Task details ::
Determine which lines of the records include the word "agent", and copy them.

Collected data entries ::
########

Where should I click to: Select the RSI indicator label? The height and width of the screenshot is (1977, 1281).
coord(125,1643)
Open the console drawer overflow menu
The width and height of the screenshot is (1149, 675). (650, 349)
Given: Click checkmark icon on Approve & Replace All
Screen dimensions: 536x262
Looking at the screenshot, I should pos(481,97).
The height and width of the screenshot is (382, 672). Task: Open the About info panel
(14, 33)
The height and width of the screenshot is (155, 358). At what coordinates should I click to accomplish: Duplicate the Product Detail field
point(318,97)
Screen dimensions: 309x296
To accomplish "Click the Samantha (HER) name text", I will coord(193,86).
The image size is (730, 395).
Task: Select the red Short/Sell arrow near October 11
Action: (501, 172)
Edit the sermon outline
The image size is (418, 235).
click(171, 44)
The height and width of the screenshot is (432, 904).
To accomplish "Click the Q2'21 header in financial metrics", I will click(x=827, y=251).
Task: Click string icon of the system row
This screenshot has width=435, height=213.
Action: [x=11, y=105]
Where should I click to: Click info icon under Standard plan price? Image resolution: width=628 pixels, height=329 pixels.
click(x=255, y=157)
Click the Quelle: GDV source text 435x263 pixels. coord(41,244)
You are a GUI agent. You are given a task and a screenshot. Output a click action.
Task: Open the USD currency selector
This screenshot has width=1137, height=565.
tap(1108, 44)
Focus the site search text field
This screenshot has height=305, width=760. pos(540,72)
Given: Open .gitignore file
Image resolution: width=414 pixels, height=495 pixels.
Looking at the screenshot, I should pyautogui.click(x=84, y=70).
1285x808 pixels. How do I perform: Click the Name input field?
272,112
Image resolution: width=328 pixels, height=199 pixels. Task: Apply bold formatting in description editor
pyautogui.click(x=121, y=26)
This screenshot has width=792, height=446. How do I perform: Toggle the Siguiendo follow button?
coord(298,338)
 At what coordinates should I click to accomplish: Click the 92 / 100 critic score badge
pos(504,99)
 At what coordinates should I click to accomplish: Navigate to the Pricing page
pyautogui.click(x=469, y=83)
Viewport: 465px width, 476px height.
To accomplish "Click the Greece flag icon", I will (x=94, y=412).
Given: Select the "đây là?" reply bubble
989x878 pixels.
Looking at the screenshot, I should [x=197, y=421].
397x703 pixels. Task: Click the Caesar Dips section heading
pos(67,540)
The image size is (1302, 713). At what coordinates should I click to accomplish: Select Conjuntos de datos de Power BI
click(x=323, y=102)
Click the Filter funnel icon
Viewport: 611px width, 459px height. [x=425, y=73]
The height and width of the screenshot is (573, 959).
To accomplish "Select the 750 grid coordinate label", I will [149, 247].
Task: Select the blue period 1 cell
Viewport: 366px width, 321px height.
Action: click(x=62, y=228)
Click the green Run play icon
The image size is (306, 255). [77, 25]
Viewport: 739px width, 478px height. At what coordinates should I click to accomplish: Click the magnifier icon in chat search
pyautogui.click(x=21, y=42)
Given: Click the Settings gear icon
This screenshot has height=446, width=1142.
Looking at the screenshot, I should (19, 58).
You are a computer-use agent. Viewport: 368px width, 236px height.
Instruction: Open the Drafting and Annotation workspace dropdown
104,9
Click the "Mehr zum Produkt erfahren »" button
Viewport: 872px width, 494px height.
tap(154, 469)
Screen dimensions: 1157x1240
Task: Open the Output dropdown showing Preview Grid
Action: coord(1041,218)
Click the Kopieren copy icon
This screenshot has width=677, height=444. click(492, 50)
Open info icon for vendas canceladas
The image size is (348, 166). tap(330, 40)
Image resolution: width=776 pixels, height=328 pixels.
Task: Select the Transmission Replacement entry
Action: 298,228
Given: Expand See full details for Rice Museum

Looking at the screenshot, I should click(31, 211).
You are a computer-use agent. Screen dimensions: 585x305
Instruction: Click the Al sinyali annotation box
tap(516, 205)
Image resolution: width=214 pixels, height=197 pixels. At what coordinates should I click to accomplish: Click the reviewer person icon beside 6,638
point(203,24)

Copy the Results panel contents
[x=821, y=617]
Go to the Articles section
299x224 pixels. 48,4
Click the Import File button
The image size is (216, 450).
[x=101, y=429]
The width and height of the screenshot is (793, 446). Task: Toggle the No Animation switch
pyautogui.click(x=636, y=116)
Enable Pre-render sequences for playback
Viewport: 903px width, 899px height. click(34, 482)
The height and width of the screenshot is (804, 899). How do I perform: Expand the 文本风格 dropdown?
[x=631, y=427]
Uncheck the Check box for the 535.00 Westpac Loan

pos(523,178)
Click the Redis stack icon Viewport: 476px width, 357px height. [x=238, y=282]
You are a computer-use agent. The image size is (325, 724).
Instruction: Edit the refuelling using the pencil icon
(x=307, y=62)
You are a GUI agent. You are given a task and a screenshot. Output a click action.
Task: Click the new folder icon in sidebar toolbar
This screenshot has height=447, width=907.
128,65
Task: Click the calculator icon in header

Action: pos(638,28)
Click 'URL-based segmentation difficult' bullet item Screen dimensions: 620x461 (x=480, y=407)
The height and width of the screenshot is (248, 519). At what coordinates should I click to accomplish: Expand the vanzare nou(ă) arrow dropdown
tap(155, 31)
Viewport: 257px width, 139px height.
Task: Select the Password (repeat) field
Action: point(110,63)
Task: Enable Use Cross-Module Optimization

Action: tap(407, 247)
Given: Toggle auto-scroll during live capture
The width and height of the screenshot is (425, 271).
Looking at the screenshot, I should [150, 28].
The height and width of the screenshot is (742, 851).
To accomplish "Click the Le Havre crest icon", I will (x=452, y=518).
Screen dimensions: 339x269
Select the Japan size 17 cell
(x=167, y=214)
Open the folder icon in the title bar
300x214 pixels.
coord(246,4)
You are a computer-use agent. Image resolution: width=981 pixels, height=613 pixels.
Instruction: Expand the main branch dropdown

########

Result for this task ::
You are a GUI agent. You are given a task and a screenshot. Output a click action.
You are a computer-use agent. Viewport: 368px width, 236px height.
You are a computer-use agent. Screen dimensions: 585x305
You are a computer-use agent. The image size is (325, 724).
You are a GUI agent. You are given a task and a screenshot. Output a click action.
You are a computer-use agent. Image resolution: width=981 pixels, height=613 pixels.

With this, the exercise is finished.